И принимает решение...

Череп до сих пор хранится, согласно воле Андрэ Краутхаммера (Чайковского), в специальной камере отдела сценического реквизита Королевской Шекспировской труппы. С тех пор только один замечательный британский актер Дэвид Теннант в 2008 году отважился сыграть Гамлета в Стратфорде с черепом Андрэ в руке.

Впрочем, говорят, что сейчас, по прошествии стольких лет, «реквизит» слишком хрупок, чтобы рисковать им на сцене, — можно разбить, и его заменили пластмассовой версией...

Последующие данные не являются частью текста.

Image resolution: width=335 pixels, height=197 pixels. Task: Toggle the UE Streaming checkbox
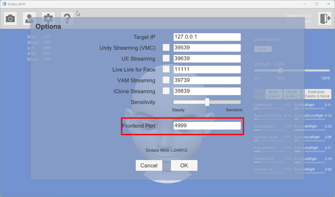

Зачем Андрэ Чайковский это сделал? Художник — всегда художник, и в любом произведении очень важен финал. Именно он остается в памяти.

И под шум еще одного английского дождя, всегда говорящего с каждым на его родном языке, вдруг понимаю, что хотел сказать неведомый мне музыкант, выживший в Холокосте.

Связать все: Моцарта, Баха (еще одну свою великую любовь), Варшавское гетто, страх, побег, верещагинский холм безымянных родных и чужих черепов на лютых февральских ветрах, этот летний дождь, шекспировскую Вселенную — бесконечную, всеприемлющую и всеутешающую, и главного героя, который никогда не появляется на сцене, — шута Йорика, и Чайковского, который дал ему спасительное имя, и себя самого, Анджея Краутхаммера, шута в высоком смысле — пианиста, переполненного счастьем своего кратковременного спасения, в течение которого с особенной остротой успел понять:

Ars longa, vita brevis (Жизнь коротка, искусство вечно).

По крайней мере, только этого еще никто не опроверг!